- **DIRECTIONS FOR THIS TASK**: Look below for the line that contains "Image resolution: width=1059", then copy it and each following line exactly, through and including the line that contains "You are a computer-use".

- **DATA RECORDS**:
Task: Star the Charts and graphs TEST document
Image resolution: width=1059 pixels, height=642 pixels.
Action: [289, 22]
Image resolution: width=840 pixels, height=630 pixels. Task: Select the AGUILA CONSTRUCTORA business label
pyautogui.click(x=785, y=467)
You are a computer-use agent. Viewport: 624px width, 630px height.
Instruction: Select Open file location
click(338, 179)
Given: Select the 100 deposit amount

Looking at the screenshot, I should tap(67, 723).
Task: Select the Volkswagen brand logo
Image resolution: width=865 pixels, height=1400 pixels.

---

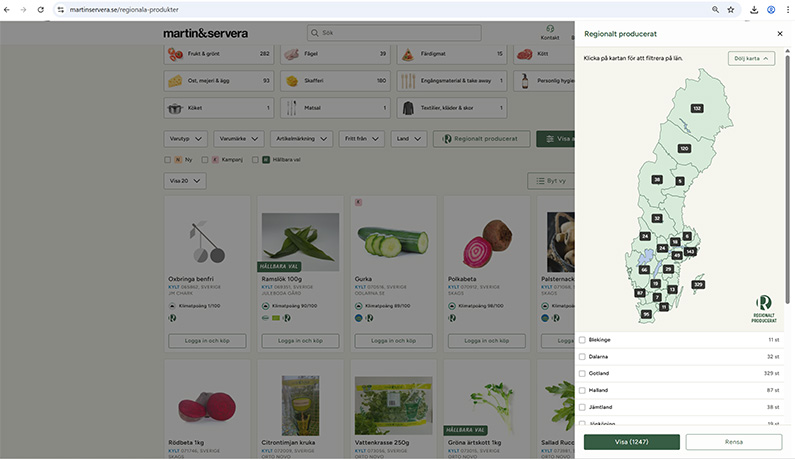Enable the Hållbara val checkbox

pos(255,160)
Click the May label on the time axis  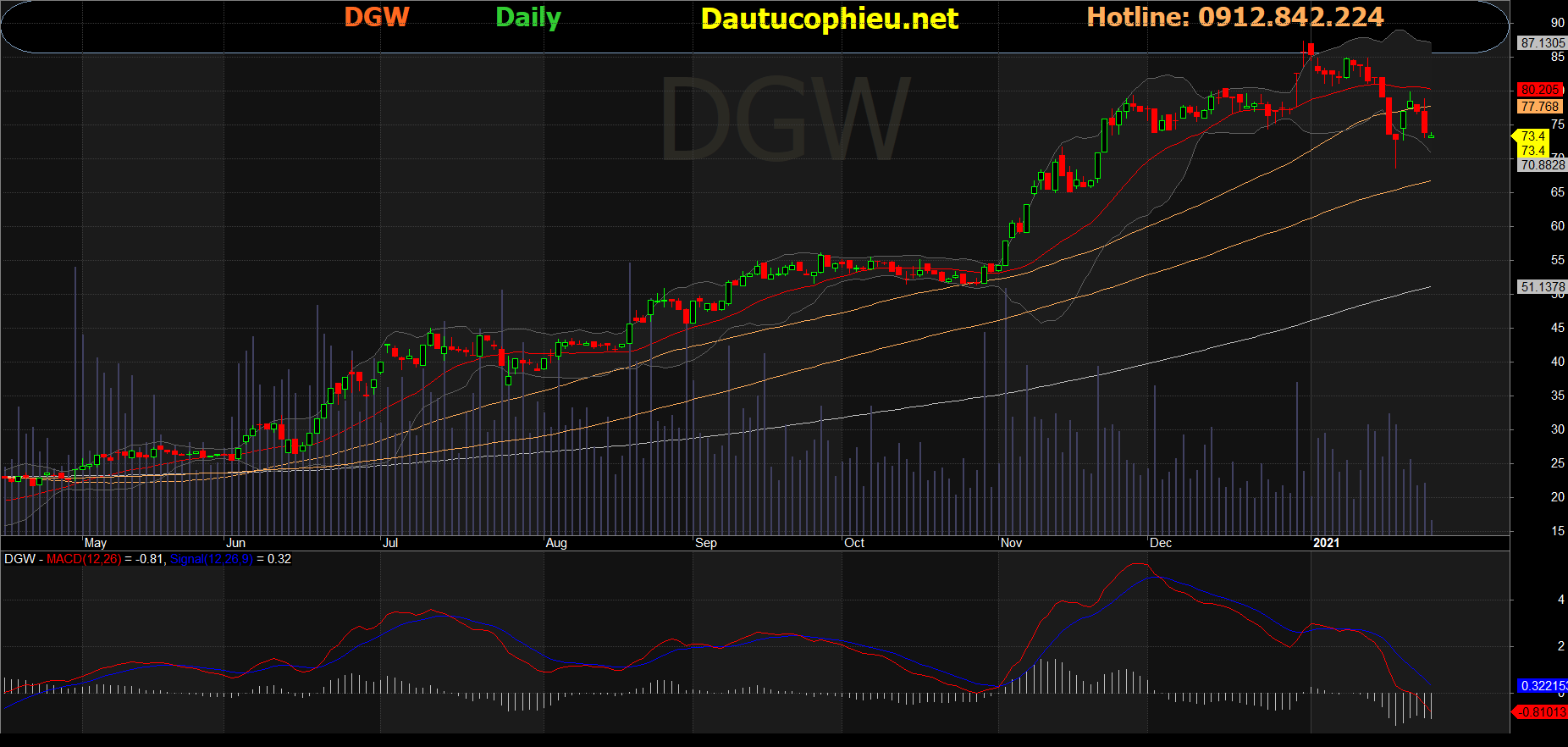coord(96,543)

---

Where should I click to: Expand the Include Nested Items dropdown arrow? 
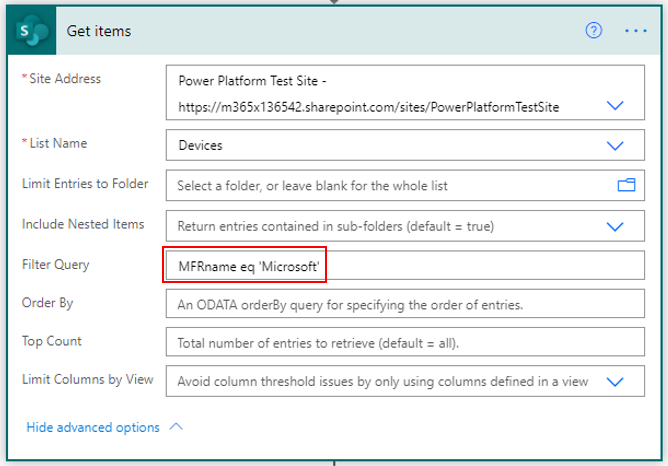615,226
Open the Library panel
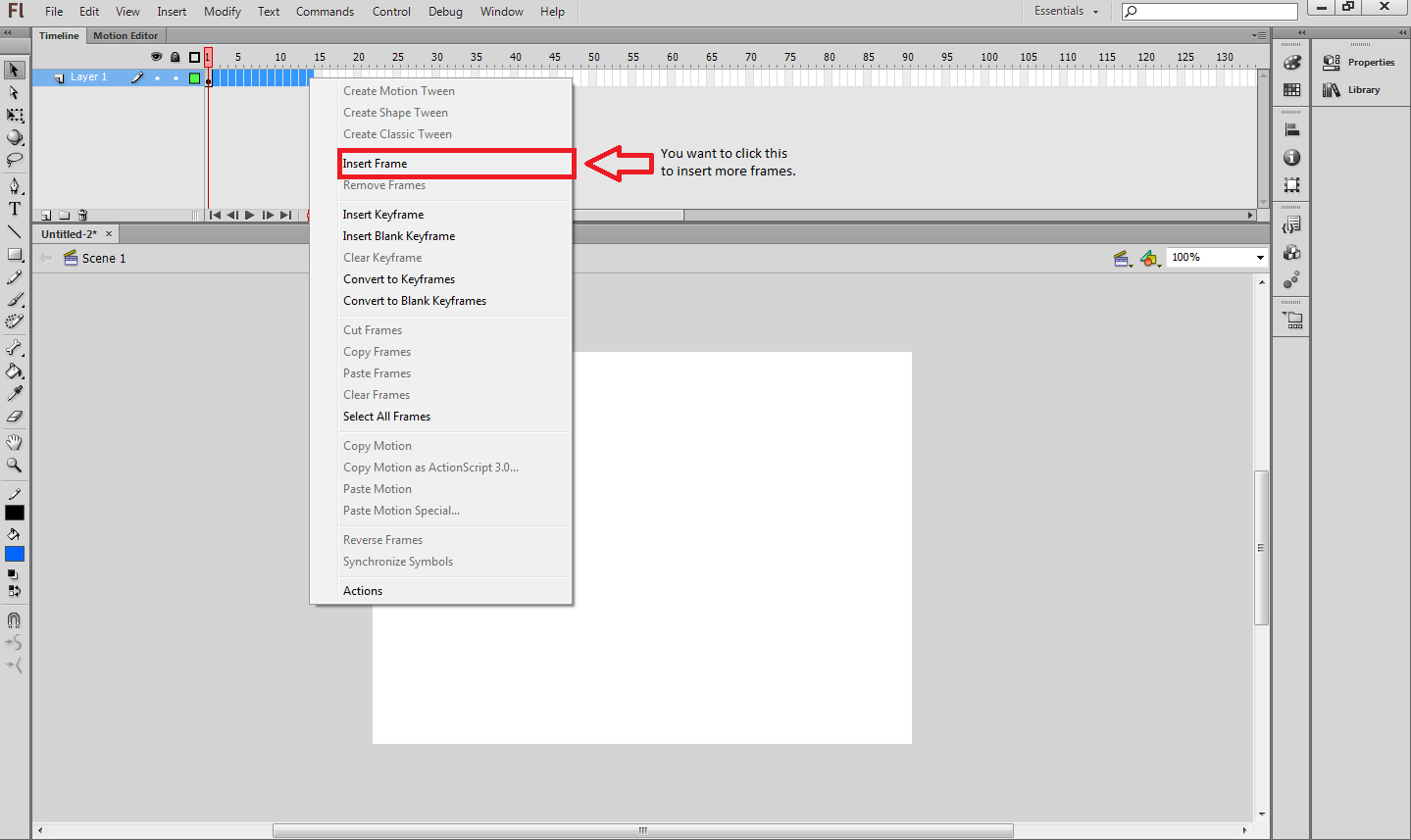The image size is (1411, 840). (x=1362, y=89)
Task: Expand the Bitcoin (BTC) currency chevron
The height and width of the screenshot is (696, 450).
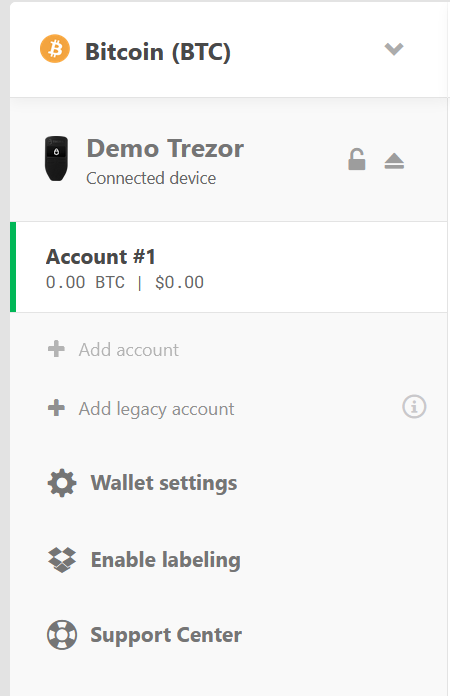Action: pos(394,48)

- **OUTPUT BELOW**:
Image resolution: width=1059 pixels, height=642 pixels.
Action: [289, 22]
Image resolution: width=840 pixels, height=630 pixels. Task: Select the AGUILA CONSTRUCTORA business label
pyautogui.click(x=785, y=467)
You are a computer-use agent. Viewport: 624px width, 630px height.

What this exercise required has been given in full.